▸ **ASSIGNMENT**: Give back exactly the lines of the data below, starting with the line that has "has width=1024, height=640." and going on through the line that has "Task: Tap the Snowfall History heading".

(Beginning of MATERIAL PROVIDED)

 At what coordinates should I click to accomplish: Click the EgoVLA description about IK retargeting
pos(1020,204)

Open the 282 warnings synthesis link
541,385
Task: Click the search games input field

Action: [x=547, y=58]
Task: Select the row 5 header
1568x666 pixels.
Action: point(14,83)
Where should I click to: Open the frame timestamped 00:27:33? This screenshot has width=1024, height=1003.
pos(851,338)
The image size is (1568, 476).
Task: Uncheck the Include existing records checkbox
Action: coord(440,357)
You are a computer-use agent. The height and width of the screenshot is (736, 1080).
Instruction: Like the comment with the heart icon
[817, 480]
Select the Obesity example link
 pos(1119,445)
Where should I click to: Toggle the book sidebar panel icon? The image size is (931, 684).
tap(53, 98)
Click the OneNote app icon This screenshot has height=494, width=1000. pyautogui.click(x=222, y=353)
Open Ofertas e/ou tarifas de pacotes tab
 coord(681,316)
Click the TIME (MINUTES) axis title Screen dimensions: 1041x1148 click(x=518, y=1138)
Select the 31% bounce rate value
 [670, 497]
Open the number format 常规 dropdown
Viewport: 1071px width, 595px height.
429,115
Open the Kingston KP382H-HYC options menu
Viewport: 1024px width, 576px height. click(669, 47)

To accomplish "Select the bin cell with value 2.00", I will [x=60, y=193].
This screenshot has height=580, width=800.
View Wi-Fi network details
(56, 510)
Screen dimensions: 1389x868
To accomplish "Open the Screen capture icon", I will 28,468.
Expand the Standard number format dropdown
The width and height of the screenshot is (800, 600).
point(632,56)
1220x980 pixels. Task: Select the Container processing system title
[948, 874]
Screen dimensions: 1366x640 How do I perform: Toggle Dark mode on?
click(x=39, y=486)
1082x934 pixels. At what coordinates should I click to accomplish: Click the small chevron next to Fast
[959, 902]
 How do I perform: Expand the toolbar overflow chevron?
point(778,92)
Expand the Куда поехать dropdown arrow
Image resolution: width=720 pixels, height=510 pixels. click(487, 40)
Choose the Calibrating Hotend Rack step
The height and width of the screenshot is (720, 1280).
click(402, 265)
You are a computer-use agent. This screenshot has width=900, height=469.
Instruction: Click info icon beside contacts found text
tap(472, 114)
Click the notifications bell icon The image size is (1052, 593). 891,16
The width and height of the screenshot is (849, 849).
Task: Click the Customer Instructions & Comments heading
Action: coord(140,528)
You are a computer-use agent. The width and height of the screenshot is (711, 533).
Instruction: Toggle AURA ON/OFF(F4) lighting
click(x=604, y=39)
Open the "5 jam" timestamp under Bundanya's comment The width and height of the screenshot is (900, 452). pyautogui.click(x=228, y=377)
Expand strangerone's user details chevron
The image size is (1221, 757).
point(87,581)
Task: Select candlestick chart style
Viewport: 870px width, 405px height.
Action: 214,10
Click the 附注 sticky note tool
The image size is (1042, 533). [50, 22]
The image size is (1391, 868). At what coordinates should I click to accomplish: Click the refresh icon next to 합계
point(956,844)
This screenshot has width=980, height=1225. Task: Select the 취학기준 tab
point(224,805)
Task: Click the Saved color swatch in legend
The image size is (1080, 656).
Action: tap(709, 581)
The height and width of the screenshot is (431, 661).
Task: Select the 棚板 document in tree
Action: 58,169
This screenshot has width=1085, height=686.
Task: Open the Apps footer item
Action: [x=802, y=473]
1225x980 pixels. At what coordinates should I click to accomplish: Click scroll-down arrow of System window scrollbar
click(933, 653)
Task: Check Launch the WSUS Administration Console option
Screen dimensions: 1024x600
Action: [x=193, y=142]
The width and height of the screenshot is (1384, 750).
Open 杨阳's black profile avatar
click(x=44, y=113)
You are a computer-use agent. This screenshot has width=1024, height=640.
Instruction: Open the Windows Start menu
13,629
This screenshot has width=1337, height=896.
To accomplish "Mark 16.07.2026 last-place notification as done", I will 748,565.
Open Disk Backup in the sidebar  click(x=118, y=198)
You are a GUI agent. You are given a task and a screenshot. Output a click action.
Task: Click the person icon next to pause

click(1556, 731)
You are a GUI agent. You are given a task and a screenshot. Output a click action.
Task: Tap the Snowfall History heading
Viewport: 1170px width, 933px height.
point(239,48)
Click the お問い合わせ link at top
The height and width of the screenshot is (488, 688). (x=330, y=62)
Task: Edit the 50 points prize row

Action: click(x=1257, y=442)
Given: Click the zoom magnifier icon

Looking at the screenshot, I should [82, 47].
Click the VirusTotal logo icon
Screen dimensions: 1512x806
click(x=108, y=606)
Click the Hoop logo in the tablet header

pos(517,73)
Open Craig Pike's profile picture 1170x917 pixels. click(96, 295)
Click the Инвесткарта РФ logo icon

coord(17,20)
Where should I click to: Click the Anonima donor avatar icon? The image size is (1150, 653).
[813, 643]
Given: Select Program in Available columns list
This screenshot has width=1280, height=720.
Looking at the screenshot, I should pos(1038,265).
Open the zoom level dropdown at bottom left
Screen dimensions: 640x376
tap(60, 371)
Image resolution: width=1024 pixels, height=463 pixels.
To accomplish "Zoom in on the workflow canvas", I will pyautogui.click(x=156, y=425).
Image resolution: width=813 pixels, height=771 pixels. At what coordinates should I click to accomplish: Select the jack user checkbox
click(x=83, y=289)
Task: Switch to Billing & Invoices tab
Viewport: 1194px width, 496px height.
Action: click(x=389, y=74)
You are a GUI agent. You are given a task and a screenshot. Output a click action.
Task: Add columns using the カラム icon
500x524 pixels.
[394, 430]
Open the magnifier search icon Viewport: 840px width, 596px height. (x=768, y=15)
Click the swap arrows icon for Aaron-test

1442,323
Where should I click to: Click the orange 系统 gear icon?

(End of MATERIAL PROVIDED)

▸ **OUTPUT FOR THIS TASK**:
You are a computer-use agent. This screenshot has width=1024, height=640.
Instruction: Open the Windows Start menu
13,629
This screenshot has width=1337, height=896.
To accomplish "Mark 16.07.2026 last-place notification as done", I will 748,565.
Open Disk Backup in the sidebar  click(x=118, y=198)
You are a GUI agent. You are given a task and a screenshot. Output a click action.
Task: Click the person icon next to pause

click(1556, 731)
You are a GUI agent. You are given a task and a screenshot. Output a click action.
Task: Tap the Snowfall History heading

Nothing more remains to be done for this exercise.